(What is being asked): Render the rows below as a two-column CSV with the headers "prompt" and "response," one line per row. Put each row's text and its answer in their own quoted fields, replace line breaks with spaces, and omit the pictures.
*** Data lines
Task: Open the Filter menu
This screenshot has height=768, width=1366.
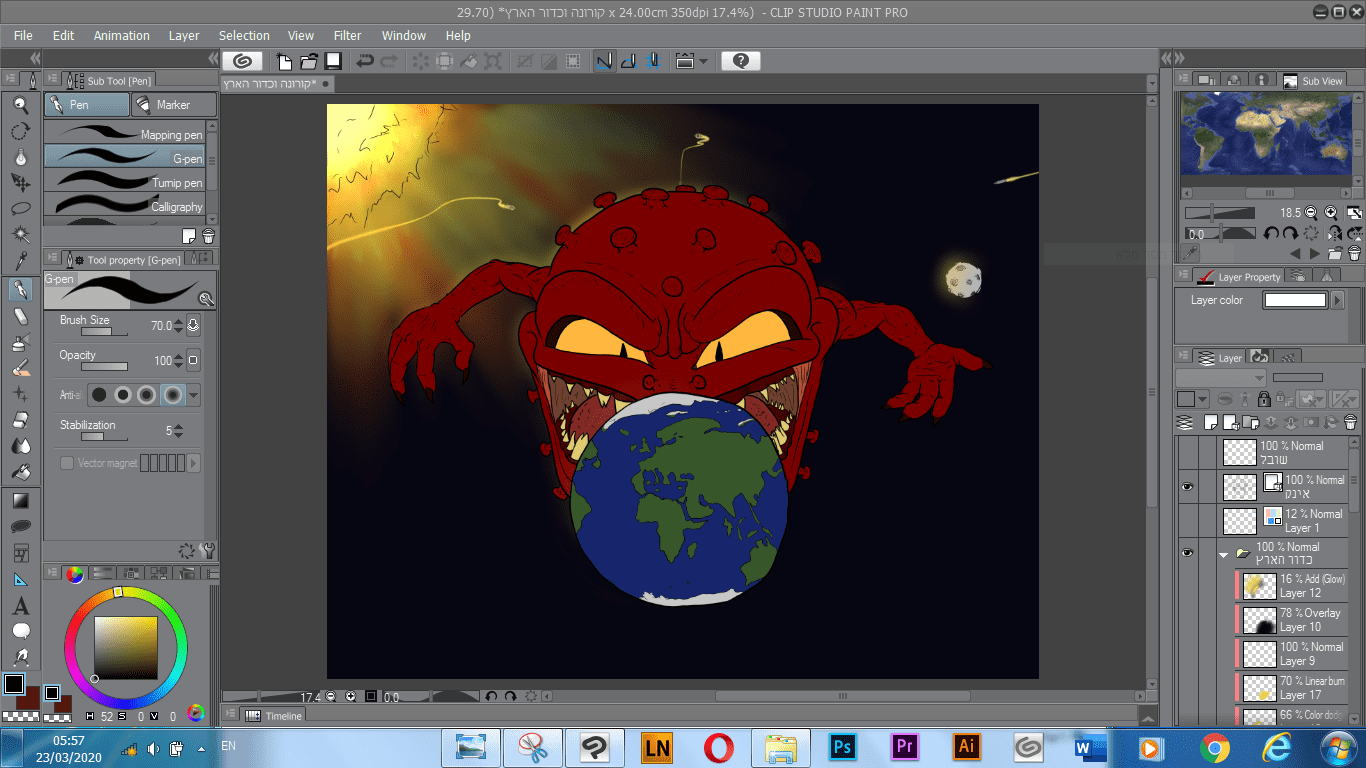Action: click(x=347, y=35)
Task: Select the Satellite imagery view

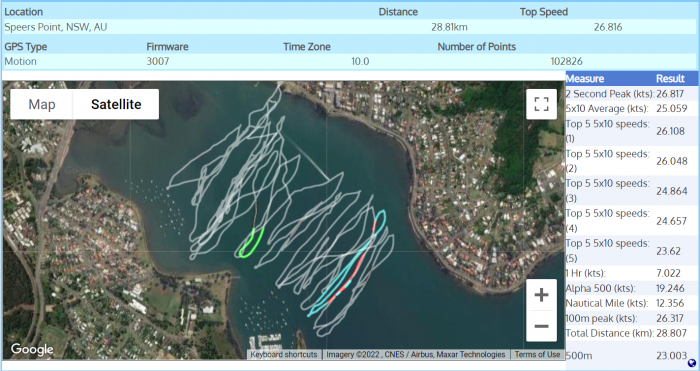Action: pyautogui.click(x=116, y=104)
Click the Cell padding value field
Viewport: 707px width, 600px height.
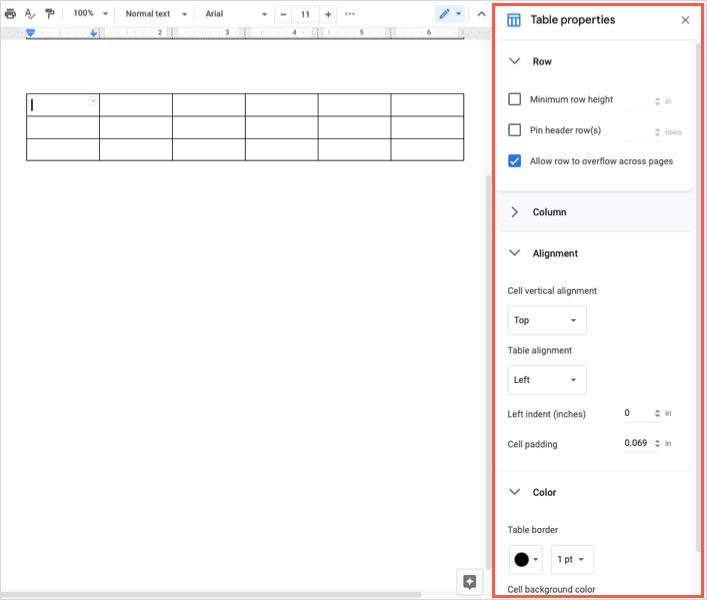coord(636,443)
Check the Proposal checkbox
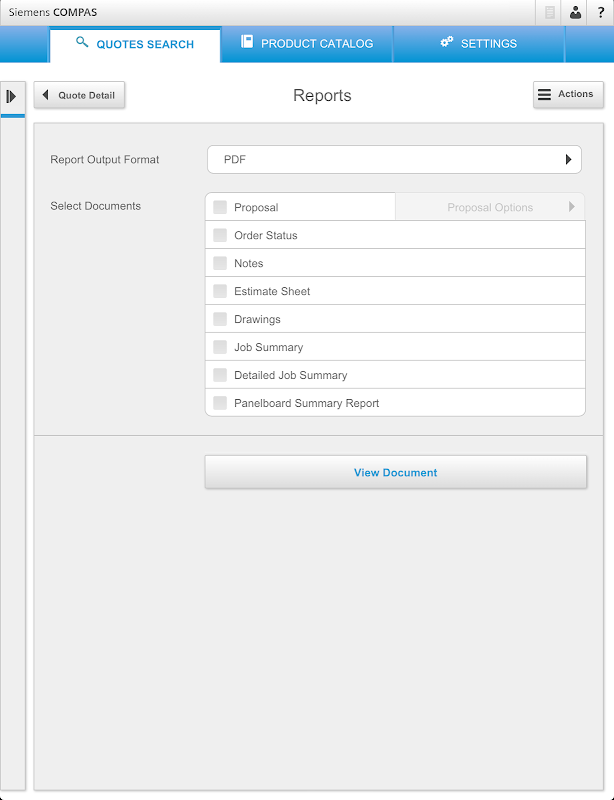Image resolution: width=614 pixels, height=800 pixels. click(x=220, y=207)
******
(Response):
prompt,response
"Task: Open the Filter menu This screenshot has height=768, width=1366.","Action: click(x=347, y=35)"
"Task: Select the Satellite imagery view","Action: pyautogui.click(x=116, y=104)"
"Click the Cell padding value field Viewport: 707px width, 600px height.","coord(636,443)"
"Check the Proposal checkbox","Image resolution: width=614 pixels, height=800 pixels. click(x=220, y=207)"